Verdict: j'en suis à ce moment où je dois donner mon avis sur le roman en lui-même. J'en suis encore à me demander si j'ai aimé ou pas. Ce roman vous prend là où vous ne le pensiez pas possible et je pense qu'il ne me lâchera pas avant un bon moment.

Tout d'abord, j'ai adoré l'écriture de l'auteur. Simple et efficace, elle nous fait entrer directement dans la tête d'Ed et nous relate ses actes et ses pensées de façon simple et précise.

Ce n'est pas une lecture difficile en soi. J'ai même enchaîné les chapitres assez vite. Je m'imprégnais peu à peu de l'histoire et suivais les débuts et la descente aux enfers d'un tueur sanguinaire avec intérêt.
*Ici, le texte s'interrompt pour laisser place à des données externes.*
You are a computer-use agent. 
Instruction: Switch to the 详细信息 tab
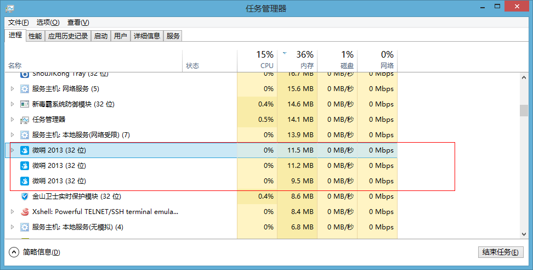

Mais dès que je lâchais le livre et que je commençais à repenser à ce qui était écris je me sentais perdue. J'ai apprécié un tueur en série sans scrupules. L'auteur réussit le tour de force de nous faire aimer ce personnage qui nous aurait semblé odieux en temps normal. Quitter Edselias a été un crève-coeur car je me suis attachée à lui.

Et là, je commence à y repenser et me dis "mais c'est un monstre. Pourquoi l'aimer autant comme un héros?". Il a beau tuer sans merci il en reste attachant. On comprend ses choix et on les accepte même s'ils sont abominables.

Je trouve que la fin est un peu bâclée. Peut-être parce que je ne voulais pas quitter ce groupe et qu'arriver à la dernière page était trop dur ou parce que tout va trop vite à la fin. J'avais envie de hurler "non mais çà ne peut pas se finir ainsi, pas si vite". L'auteur a créé tout un univers qu'elle nous fait quitter brutalement, même si la fin est ouverte et donne froid dans le dos il me manque quelque chose.

Au niveau du sanglant en lui-même il y a 3 scènes assez violentes et c'est tout décrites dans le roman. Dans l'ensemble du récit on assiste surtout à leurs interactions et relations. On sait qu'ils tuent mais on ne sait pas combien de personnes ou comment. Ce n'est pas le but du roman.

Je suis en train d'effacer et réécrire car j'en suis encore à me demander ce que j'ai réellement ressenti à ma lecture. Il est vraiment très perturbant d'éprouver de la sympathie pour une personne qu'on est sensé haïr. Pour toutes ces raisons je peux dire que j'ai adoré ma lecture car il a su me bousculer dans mes certitudes et je repenserais à ce roman dans plusieurs années encore.

Edselias a su me toucher par son enfance difficile, sa vie de lycéen classique, la découverte de son orientation sexuelle, les premiers émois amoureux, la découvert de l'Amour, les premiers pas dans la violence et dans le meurtre et petit à petit la descente aux enfers à laquelle on assiste impuissants. On voit tous les stéréotypes nous disant "oui il est comme cela à cause de...". On y parle beaucoup de sa vie misérable, de son amour pour un jeu vidéo hyper violent, de ses déceptions familiales ou sentimentales qui pourraient être le déclencheur de sa violence mais non, il est comme cela et c'est tout. Il l'accepte et le vit pleinement.

A aucun moment je n'ai voulu que son destin dévie. On assiste à des moments heureux ou malheureux qui forgent son destin peu à peu. Nous sommes spectateurs et le restons jusqu'à la fin. Son destin est en marche quoi qu'on décide et on le sait dès le début.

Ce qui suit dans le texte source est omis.